Greve dos caminhoneiros entram no seu quarto dia; diversos postos do Estado estão sem gasolina
A greve dos caminhoneiros já entra no seu quarto dia hoje, 24, manifestações contra o alto preço dos combustíveis.
Segundo a Associação Brasileira dos Caminhoneiros (Abcam), que lidera os protestos dos profissionais autônomos em todo o país, a greve só será suspensa com a publicação no Diário Oficial da decisão do governo de zerar a alíquota das contribuições PIS/Cofins e Cide para o diesel. Depois de decidirem, nesta quarta-feira, 23, manter a greve que obstrui estradas em ao menos 11 estados brasileiros, os caminhoneiros voltarão a se reunir com o governo do presidente Michel Temer (MDB) nesta quinta-feira, às 14h.
Além de falta de gasolina e problemas no transporte, paralisações afetam diversos setores da economia: Correios atrasam entrega, aéreas têm problemas.
Governo do Estado
O governo do Tocantins informou que realizou uma reunião de emergência com representantes da Assembleia Legislativa, Polícia Federal, OAB, Defensoria Pública para discutir estratégias para lidar com a crise.
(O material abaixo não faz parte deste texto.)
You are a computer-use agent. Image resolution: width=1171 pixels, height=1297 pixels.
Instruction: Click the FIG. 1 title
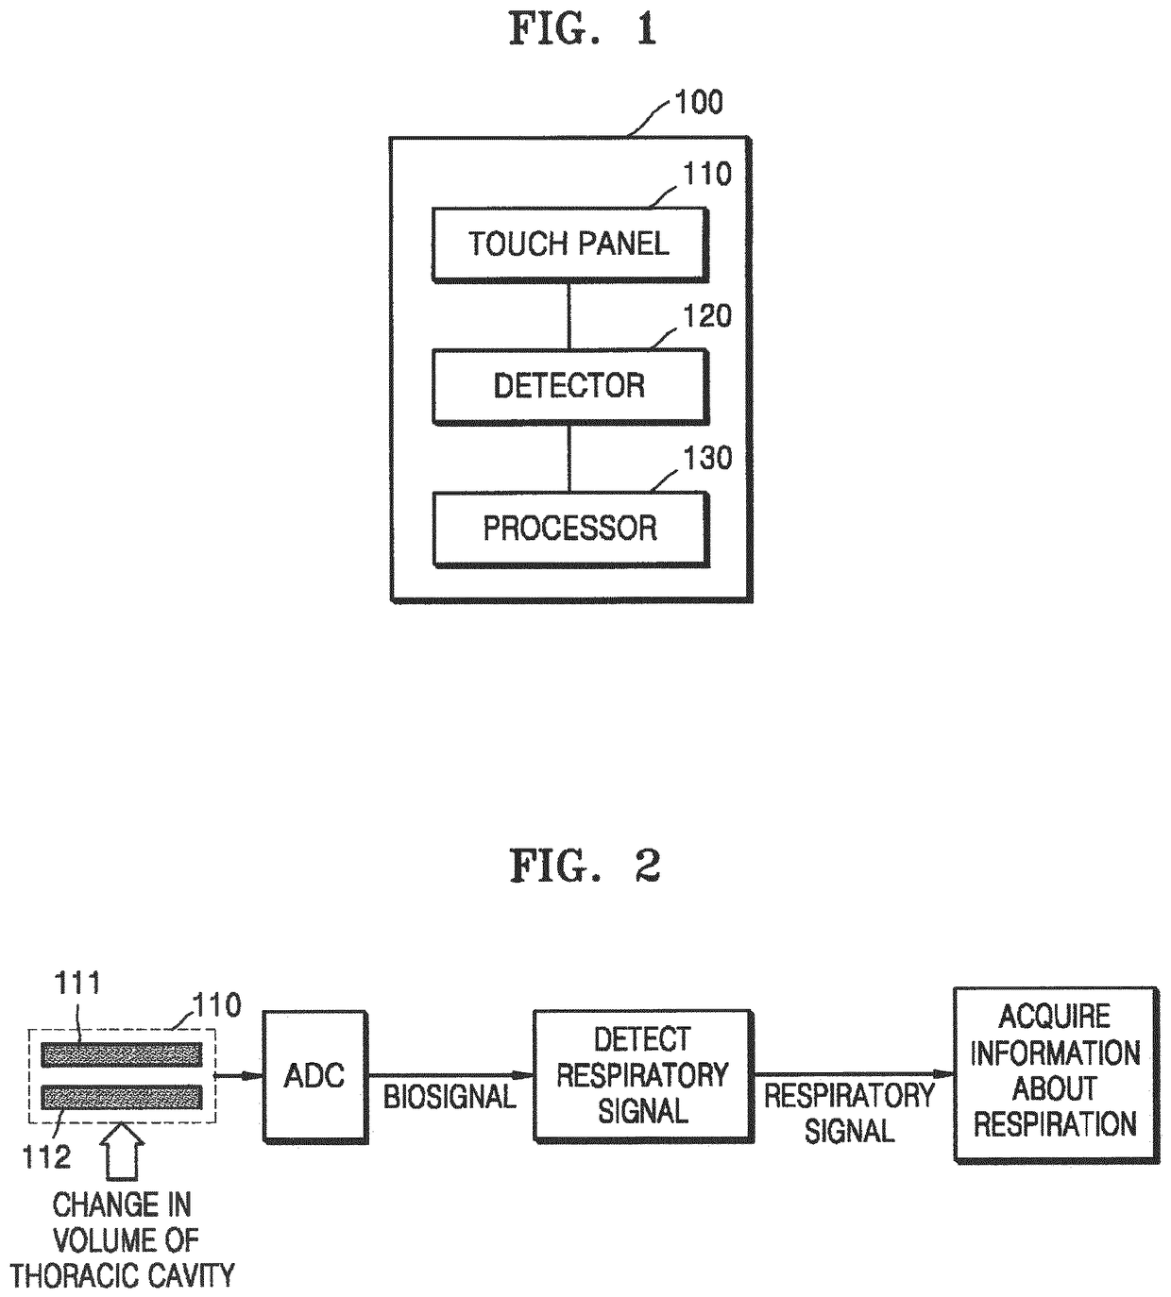583,30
O grupo quer garantir o abastecimento de carros das forças policiais, as ambulâncias e as viaturas do Corpo de Bombeiros.
Consequências
Por causa do protesto, já começou a faltar combustíveis em postos de Palmas e do interior. Como os caminhões-tanque estão impedidos de chegar ao destino, o estoque de muitos estabelecimentos está comprometido. Com medo de não pode abastecer, muitos condutores têm procurado os postos, formando filas imensas de veículos.
O presidente do Sindicato dos Postos de Combustíveis (Sindiposto), Wilber Silvano, afirmou que os caminhões não estão conseguindo chegar à base de distribuição da Petrobras, localizada em Porto Nacional, e, como consequência, os postos estão enfrentando desabastecimento. "Ninguém tem grandes estoques", explicou.
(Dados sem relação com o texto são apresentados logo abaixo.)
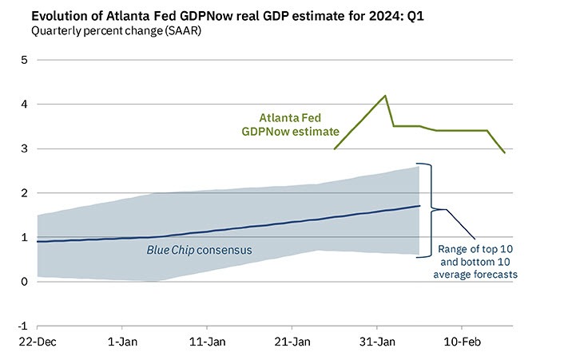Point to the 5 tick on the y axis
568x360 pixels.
23,60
Os supermercados também já começam a sentir os efeitos da paralisação dos caminhoneiros. Sem que possam renovar os estoques, alguns estabelecimentos estão com as prateleiras parcialmente vazias.
Outro serviço também prejudicado é o dos Correios. Segundo a empresa, desde a última segunda, as remessas postais e de encomendas de outros estados não estão chegando regularmente em Palmas, Araguaína e Gurupi. Com o bloqueio no entorno destas cidades, os Correios estão encontrando dificuldades para escoar a carga estadual para os demais municípios do Tocantins.
Reivindicações
Os caminhoneiros pedem mudanças na política de reajuste dos combustíveis da Petrobras (medida que o governo refuta) e redução da carga tributária para o diesel (que está em negociação).
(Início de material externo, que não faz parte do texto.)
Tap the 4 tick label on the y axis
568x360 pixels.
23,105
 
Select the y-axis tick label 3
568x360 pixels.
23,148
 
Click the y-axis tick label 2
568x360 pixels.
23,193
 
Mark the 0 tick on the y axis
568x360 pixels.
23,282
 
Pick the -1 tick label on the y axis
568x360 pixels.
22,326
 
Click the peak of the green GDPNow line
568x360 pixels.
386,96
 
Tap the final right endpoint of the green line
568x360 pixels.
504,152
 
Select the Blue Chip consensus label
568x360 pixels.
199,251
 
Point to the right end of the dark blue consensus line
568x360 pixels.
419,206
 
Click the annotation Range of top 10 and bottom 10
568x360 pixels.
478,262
A nova política de reajustes, adotada pela Petrobras em julho do ano passado, é bem-vista por investidores por acompanhar o padrão adotado em outros países. Alterá-la agora seria interpretado como intervenção do governo na estatal.
Com essa nova política, os valores dos combustíveis sofrem alterações diárias que acompanham a cotação internacional do petróleo e a variação do câmbio.
Como o dólar e o preço do óleo tiveram repiques, o valor do diesel saltou. Em um mês, o litro do diesel na bomba subiu 4,9%, de R$ 3,42 para R$ 3,59, segundo a ANP (Agência Nacional do Petróleo).